Instructions to follow: Filter the data below, keeping only lines that contain "green".

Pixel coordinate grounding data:
BEGIN
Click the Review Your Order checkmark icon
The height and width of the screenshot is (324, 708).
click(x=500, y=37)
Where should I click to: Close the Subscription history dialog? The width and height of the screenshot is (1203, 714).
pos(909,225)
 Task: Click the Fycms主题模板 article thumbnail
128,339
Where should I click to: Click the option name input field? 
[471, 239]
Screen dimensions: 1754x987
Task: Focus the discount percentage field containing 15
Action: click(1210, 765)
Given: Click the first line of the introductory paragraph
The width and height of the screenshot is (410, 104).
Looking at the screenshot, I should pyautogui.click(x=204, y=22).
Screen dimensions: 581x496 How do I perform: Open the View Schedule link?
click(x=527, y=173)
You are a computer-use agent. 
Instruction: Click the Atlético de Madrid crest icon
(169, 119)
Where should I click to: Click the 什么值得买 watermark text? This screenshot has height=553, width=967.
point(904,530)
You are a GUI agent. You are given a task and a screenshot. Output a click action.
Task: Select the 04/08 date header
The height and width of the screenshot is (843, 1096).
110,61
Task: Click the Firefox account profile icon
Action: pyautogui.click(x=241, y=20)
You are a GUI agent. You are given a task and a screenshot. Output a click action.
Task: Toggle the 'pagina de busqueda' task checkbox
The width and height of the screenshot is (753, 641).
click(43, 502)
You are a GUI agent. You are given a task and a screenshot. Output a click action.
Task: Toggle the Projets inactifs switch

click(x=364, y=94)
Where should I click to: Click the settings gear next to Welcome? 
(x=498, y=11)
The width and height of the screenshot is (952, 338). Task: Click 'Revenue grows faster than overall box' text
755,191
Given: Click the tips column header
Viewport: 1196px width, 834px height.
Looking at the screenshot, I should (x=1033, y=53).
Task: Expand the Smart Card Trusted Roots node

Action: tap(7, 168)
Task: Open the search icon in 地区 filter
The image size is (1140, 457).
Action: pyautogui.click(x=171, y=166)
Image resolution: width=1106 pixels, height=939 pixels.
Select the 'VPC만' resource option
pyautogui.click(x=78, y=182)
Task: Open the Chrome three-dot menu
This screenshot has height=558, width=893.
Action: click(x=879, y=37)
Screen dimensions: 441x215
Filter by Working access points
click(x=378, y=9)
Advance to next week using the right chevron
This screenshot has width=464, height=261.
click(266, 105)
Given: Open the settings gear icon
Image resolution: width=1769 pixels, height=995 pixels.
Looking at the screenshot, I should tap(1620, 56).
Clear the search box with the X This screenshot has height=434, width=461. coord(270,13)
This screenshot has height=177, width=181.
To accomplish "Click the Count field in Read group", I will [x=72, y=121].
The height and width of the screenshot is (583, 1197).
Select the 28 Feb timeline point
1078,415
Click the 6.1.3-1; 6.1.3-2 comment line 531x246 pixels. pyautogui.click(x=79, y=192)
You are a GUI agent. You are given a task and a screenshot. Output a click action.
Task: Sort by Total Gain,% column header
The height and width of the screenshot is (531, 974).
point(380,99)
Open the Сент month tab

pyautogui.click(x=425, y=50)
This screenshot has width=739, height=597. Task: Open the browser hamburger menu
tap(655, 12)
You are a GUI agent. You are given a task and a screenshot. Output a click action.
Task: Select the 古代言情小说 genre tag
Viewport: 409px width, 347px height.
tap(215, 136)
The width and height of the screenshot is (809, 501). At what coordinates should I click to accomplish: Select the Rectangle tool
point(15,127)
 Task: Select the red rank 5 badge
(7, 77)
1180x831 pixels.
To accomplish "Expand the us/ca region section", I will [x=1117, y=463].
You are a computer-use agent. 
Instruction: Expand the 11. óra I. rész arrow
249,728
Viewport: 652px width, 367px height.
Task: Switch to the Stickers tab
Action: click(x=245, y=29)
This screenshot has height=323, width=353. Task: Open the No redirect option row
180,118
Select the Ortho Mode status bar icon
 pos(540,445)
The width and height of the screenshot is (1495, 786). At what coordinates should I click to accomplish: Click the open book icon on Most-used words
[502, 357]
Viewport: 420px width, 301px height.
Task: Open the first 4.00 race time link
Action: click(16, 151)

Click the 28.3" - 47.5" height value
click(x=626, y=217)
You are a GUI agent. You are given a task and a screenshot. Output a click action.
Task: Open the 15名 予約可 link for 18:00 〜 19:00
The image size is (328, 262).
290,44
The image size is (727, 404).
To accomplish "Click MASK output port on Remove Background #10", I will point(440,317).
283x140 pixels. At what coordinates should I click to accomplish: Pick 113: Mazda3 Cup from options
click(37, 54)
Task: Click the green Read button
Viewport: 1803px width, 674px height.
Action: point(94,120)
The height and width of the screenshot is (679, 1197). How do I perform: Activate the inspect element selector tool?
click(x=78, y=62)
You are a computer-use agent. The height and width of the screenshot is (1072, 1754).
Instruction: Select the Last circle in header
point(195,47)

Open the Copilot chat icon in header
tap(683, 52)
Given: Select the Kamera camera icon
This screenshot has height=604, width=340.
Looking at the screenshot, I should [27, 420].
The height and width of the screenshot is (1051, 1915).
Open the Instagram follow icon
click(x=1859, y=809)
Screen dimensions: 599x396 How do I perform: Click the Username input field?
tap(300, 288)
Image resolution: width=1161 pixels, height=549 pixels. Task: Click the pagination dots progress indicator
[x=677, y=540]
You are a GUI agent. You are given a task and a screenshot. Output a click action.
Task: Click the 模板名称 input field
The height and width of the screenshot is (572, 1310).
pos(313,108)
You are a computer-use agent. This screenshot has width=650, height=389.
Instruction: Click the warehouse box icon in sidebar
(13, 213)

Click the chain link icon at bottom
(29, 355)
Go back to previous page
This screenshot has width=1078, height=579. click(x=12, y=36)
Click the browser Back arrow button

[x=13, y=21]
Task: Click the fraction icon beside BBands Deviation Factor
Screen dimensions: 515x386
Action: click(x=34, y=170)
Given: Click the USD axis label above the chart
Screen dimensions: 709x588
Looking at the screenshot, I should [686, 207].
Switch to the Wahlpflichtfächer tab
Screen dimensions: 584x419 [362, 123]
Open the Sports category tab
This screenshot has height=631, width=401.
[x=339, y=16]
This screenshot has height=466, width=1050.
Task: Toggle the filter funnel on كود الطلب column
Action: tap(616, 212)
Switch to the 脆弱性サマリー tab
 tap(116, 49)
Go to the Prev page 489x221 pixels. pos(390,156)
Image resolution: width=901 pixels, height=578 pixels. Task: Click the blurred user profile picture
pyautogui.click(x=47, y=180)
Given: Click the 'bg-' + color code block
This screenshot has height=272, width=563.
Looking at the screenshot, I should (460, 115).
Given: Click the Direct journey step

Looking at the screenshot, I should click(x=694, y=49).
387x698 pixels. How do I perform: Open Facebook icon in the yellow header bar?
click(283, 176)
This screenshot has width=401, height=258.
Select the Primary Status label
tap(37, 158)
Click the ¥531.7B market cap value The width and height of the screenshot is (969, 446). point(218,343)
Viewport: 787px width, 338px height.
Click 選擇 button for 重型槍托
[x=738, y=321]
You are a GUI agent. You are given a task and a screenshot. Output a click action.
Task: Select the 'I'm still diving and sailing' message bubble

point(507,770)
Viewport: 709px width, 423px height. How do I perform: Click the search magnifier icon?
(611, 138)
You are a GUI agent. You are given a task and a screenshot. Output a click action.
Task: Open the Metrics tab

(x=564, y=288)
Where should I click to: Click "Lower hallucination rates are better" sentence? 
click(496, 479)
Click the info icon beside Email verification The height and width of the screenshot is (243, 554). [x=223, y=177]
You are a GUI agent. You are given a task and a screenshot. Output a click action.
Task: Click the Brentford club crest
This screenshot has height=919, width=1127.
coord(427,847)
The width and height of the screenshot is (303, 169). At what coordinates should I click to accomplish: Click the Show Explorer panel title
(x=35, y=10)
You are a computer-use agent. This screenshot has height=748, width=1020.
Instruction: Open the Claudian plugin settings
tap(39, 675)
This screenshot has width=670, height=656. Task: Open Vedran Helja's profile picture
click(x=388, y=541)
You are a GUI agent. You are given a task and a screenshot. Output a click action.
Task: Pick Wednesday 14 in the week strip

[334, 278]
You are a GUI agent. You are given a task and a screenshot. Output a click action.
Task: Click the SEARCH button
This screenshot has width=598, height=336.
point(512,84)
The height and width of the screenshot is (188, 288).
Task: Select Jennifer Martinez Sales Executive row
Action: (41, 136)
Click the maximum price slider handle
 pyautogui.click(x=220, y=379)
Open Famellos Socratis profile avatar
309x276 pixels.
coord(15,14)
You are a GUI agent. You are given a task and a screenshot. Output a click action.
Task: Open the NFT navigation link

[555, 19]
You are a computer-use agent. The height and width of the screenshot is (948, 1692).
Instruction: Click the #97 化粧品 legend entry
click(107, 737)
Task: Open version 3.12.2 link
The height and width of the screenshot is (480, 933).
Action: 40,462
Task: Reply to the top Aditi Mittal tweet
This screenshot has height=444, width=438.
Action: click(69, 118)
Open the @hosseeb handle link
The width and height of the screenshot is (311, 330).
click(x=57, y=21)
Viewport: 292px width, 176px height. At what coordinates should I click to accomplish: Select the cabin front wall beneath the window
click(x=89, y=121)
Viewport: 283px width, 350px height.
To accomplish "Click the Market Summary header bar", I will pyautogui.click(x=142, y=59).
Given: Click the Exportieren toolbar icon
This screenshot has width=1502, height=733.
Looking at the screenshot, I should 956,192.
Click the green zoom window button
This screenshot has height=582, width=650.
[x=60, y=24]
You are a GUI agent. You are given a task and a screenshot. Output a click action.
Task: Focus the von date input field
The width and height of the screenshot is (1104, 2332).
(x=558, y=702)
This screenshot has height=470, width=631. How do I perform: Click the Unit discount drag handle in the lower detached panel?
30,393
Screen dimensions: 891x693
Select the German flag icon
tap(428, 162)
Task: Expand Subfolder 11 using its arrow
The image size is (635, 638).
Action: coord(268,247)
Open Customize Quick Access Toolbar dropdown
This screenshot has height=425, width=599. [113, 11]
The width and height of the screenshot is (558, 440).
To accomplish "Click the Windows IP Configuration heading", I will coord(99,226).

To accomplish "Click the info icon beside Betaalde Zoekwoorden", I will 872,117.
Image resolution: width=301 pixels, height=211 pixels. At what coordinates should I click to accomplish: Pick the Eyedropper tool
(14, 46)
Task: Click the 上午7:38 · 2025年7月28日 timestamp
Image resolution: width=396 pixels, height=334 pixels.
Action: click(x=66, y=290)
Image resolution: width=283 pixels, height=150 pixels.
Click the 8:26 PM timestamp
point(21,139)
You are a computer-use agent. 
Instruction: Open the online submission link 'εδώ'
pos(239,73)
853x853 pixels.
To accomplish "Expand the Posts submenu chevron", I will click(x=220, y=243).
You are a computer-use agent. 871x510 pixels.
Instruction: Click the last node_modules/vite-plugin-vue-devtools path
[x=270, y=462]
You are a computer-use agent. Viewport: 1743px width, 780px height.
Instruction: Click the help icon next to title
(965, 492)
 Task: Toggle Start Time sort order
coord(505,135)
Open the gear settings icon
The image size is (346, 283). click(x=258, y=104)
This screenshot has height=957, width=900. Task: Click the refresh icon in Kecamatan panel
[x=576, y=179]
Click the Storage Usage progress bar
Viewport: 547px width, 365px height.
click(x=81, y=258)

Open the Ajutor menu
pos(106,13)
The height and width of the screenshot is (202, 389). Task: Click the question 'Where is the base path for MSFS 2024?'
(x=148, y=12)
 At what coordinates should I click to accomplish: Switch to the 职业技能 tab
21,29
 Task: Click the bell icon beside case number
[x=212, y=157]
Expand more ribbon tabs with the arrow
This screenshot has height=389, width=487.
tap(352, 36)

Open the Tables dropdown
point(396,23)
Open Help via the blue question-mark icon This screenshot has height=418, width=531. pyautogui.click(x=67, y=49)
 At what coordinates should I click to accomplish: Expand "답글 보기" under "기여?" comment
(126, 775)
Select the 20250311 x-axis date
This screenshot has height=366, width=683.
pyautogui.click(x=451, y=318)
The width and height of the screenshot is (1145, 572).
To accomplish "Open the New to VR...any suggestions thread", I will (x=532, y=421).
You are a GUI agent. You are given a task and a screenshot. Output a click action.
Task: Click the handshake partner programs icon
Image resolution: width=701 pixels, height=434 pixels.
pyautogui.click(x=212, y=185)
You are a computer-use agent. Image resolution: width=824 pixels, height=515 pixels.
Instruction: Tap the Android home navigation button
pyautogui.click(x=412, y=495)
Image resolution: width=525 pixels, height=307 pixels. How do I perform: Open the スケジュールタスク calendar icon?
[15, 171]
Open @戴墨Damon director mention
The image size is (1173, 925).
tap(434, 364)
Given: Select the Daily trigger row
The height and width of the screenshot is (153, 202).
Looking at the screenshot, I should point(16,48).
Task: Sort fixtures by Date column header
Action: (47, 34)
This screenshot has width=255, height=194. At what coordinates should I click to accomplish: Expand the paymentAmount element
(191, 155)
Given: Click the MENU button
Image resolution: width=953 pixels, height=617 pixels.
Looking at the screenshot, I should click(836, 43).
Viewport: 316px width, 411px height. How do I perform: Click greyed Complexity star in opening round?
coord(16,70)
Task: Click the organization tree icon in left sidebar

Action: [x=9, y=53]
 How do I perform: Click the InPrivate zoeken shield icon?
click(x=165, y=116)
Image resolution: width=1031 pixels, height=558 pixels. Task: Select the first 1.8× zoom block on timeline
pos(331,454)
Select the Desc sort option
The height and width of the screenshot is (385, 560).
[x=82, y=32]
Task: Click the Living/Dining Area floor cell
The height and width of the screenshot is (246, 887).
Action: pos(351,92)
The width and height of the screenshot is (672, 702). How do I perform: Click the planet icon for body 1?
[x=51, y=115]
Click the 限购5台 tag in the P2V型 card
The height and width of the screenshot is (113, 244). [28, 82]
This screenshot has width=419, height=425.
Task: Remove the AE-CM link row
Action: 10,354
END
Expected answer:
Task: Click the green Read button
Click the green zoom window button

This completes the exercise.